START Data for this exercise

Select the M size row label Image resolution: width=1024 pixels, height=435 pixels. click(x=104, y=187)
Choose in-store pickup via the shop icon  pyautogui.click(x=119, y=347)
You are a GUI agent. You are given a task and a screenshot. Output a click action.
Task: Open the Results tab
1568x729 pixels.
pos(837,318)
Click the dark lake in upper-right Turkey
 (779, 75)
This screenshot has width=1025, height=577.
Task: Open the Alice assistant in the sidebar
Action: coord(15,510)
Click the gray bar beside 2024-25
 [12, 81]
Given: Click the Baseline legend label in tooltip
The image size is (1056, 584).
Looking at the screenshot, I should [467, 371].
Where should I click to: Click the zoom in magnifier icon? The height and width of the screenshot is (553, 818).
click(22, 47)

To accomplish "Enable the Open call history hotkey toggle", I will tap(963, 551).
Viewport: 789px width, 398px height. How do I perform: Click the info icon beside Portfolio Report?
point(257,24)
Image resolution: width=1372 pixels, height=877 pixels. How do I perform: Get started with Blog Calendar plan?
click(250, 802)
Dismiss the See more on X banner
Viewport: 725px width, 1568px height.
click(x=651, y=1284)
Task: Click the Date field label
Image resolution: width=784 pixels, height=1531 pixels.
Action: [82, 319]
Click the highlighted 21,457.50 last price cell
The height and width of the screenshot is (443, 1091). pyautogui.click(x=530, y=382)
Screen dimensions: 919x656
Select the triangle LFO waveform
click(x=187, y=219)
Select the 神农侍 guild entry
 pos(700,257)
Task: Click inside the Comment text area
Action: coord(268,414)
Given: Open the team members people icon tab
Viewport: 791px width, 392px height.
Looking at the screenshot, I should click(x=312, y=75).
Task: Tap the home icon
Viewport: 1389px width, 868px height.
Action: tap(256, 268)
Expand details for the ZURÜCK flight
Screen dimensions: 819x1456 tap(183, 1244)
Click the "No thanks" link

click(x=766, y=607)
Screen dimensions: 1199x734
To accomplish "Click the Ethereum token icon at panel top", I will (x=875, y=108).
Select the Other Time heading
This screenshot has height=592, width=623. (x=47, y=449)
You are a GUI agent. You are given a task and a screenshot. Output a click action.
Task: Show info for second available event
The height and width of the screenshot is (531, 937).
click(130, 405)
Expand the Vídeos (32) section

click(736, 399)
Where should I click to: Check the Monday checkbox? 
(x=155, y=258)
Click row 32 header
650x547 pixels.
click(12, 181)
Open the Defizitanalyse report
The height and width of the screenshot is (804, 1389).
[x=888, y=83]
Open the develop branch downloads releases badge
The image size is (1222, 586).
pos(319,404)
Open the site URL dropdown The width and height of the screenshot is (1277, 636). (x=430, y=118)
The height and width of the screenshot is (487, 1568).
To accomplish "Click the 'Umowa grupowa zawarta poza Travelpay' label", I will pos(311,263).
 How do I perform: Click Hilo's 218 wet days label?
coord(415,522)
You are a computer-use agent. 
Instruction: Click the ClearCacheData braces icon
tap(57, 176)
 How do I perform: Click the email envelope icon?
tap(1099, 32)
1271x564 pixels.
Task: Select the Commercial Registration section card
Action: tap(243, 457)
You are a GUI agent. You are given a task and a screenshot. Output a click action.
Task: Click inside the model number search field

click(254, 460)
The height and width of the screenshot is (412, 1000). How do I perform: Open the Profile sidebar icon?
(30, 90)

END Data for this exercise

- What is needed:
The listing above should be printed again in full, unchanged.

- Solution:
Select the M size row label Image resolution: width=1024 pixels, height=435 pixels. click(x=104, y=187)
Choose in-store pickup via the shop icon  pyautogui.click(x=119, y=347)
You are a GUI agent. You are given a task and a screenshot. Output a click action.
Task: Open the Results tab
1568x729 pixels.
pos(837,318)
Click the dark lake in upper-right Turkey
 (779, 75)
This screenshot has width=1025, height=577.
Task: Open the Alice assistant in the sidebar
Action: coord(15,510)
Click the gray bar beside 2024-25
 [12, 81]
Given: Click the Baseline legend label in tooltip
The image size is (1056, 584).
Looking at the screenshot, I should [467, 371].
Where should I click to: Click the zoom in magnifier icon? The height and width of the screenshot is (553, 818).
click(22, 47)

To accomplish "Enable the Open call history hotkey toggle", I will tap(963, 551).
Viewport: 789px width, 398px height. How do I perform: Click the info icon beside Portfolio Report?
point(257,24)
Image resolution: width=1372 pixels, height=877 pixels. How do I perform: Get started with Blog Calendar plan?
click(250, 802)
Dismiss the See more on X banner
Viewport: 725px width, 1568px height.
click(x=651, y=1284)
Task: Click the Date field label
Image resolution: width=784 pixels, height=1531 pixels.
Action: [82, 319]
Click the highlighted 21,457.50 last price cell
The height and width of the screenshot is (443, 1091). pyautogui.click(x=530, y=382)
Screen dimensions: 919x656
Select the triangle LFO waveform
click(x=187, y=219)
Select the 神农侍 guild entry
 pos(700,257)
Task: Click inside the Comment text area
Action: coord(268,414)
Given: Open the team members people icon tab
Viewport: 791px width, 392px height.
Looking at the screenshot, I should click(x=312, y=75).
Task: Tap the home icon
Viewport: 1389px width, 868px height.
Action: tap(256, 268)
Expand details for the ZURÜCK flight
Screen dimensions: 819x1456 tap(183, 1244)
Click the "No thanks" link

click(x=766, y=607)
Screen dimensions: 1199x734
To accomplish "Click the Ethereum token icon at panel top", I will (x=875, y=108).
Select the Other Time heading
This screenshot has height=592, width=623. (x=47, y=449)
You are a GUI agent. You are given a task and a screenshot. Output a click action.
Task: Show info for second available event
The height and width of the screenshot is (531, 937).
click(130, 405)
Expand the Vídeos (32) section

click(736, 399)
Where should I click to: Check the Monday checkbox? 
(x=155, y=258)
Click row 32 header
650x547 pixels.
click(12, 181)
Open the Defizitanalyse report
The height and width of the screenshot is (804, 1389).
[x=888, y=83]
Open the develop branch downloads releases badge
The image size is (1222, 586).
pos(319,404)
Open the site URL dropdown The width and height of the screenshot is (1277, 636). (x=430, y=118)
The height and width of the screenshot is (487, 1568).
To accomplish "Click the 'Umowa grupowa zawarta poza Travelpay' label", I will pos(311,263).
 How do I perform: Click Hilo's 218 wet days label?
coord(415,522)
You are a computer-use agent. 
Instruction: Click the ClearCacheData braces icon
tap(57, 176)
 How do I perform: Click the email envelope icon?
tap(1099, 32)
1271x564 pixels.
Task: Select the Commercial Registration section card
Action: tap(243, 457)
You are a GUI agent. You are given a task and a screenshot. Output a click action.
Task: Click inside the model number search field

click(254, 460)
The height and width of the screenshot is (412, 1000). How do I perform: Open the Profile sidebar icon?
(30, 90)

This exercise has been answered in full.